Para diminuir a força do comportamento identificado que puxava os colaboradores para baixo – e, assim, travava as ações inovadoras –, a empresa criou uma comunidade de práticas interna, a AgileMinds, para identificar gargalos e fomentar o mindset ágil. Uma das inovações foi a criação de um podcast, de cuja curadoria os funcionários participam. Eles selecionam, todos os meses, temas de interesse, e convidam colegas ou alguém de fora para participar.

Para aumentar a autonomia, como era desejável, foram desenvolvidas ações junto aos gestores e um trabalho processual com os subordinados.

Tudo isso estava invisível e veio à tona. “A pesquisa do algoritmo foi como jogar luz no invisível”, define Teixeira.

Após um ano de reformulação da cultura, a ArcelorMittal Sistemas realizou nova pesquisa de cultura para medir sua evolução. No segundo estudo, foi constatado que todos os números e metas de cultura avançaram.

## Case Banco Semear
Empresa do grupo Seculus, o Banco Semear também abraçou o algoritmo de
cultura para redefinir sua identidade organizacional. A head de recursos huma-
nos do banco, Lílian Lúcia Leão de Azevedo Pessoa, conta o que a equipe percebia: apesar de os cargos de liderança estarem alinhados, a empresa não caminhava para o mesmo lugar. Os resultados não vinham, e não era por falta de vontade.

O resultado indicou que, apesar de a instituição prezar muito pelo relacionamento, faltava turbinar o fator inovação.
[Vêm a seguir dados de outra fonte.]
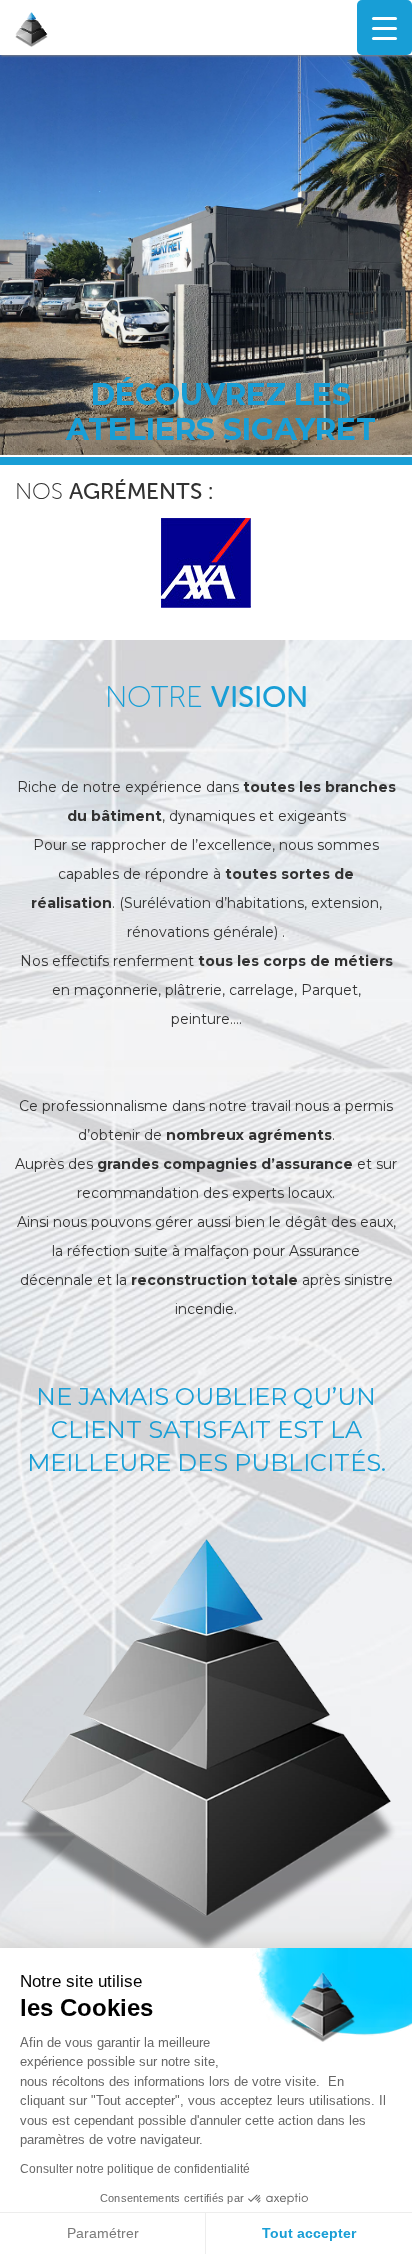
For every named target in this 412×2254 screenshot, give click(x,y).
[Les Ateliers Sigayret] (118, 29)
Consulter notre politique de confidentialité (135, 2169)
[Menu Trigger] (384, 27)
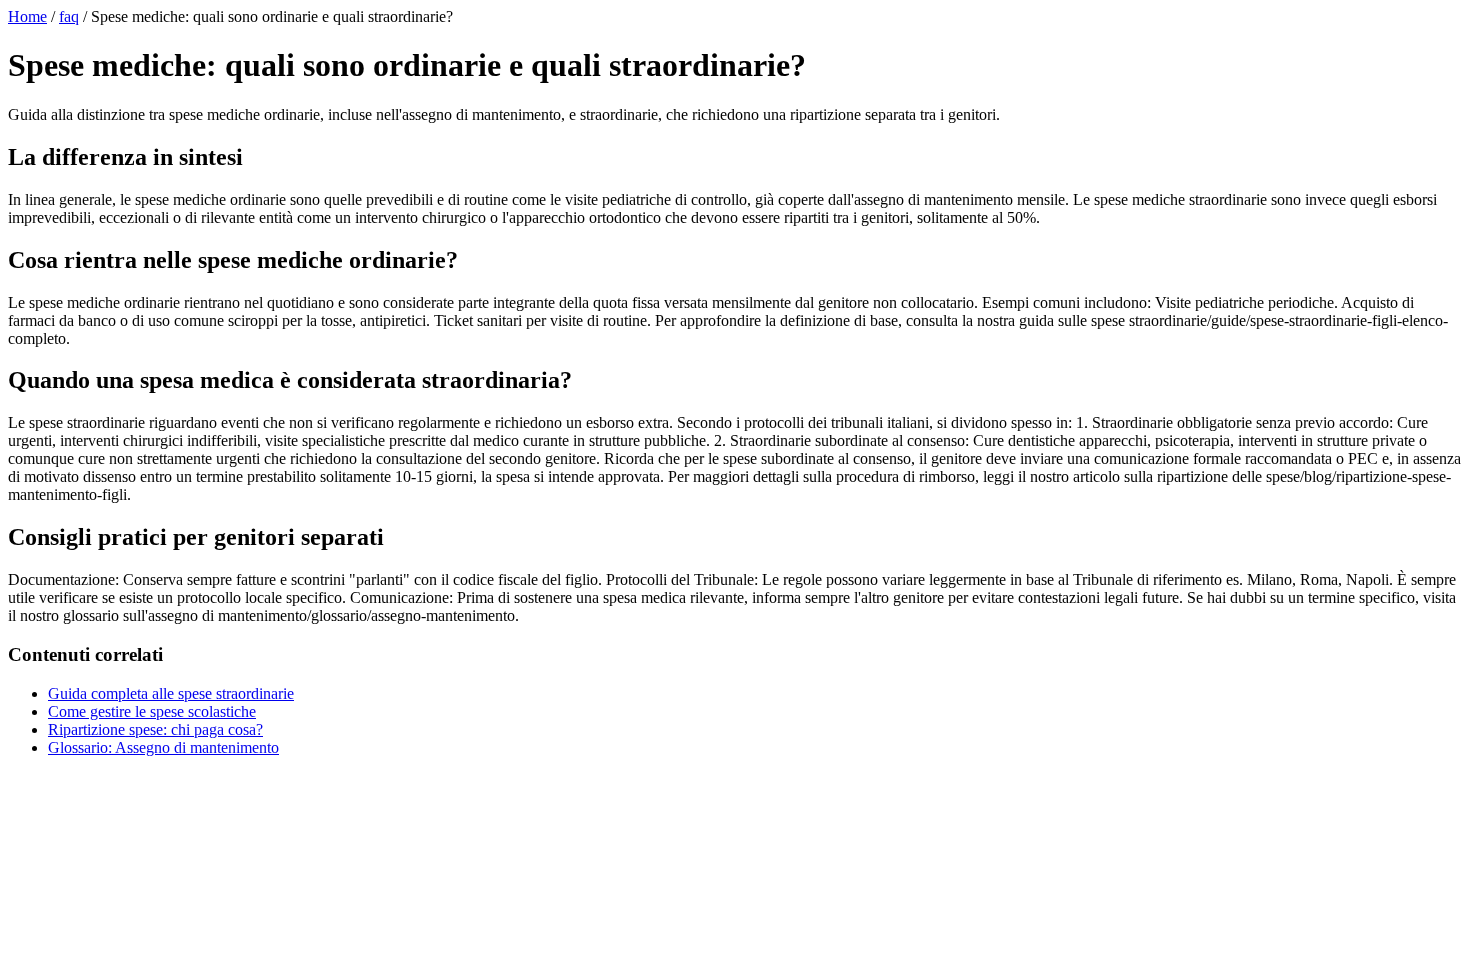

Isso levou o Semear a fazer uma revisão da visão, missão e valores do banco. A partir daí, a instituição delineou o que pretendia desenvolver e o que precisava ser feito em cada uma das áreas.

TEMOS UM DIAGNÓSTICO BASEADO EM DADOS sobre a cultura organizacional brasileira? Tendo aplicado nosso algoritmo a mais de 15 mil pessoas, conseguimos dizer que, em nossa amostra, os modelos culturais voltados para a regra e competitividade são até 16 pontos percentuais mais presentes do que o modelo de cultura da inovação {esses e outros dados podem ser checados nos gráficos deste artigo}.

Conseguimos dizer também que a razão pela qual há tantos propósitos e valores desconectados de culturas é a falta de dados. A cultura deve se traduzir em dados para ser relevante e fazer sentido. E para que as melhores decisões sejam tomadas.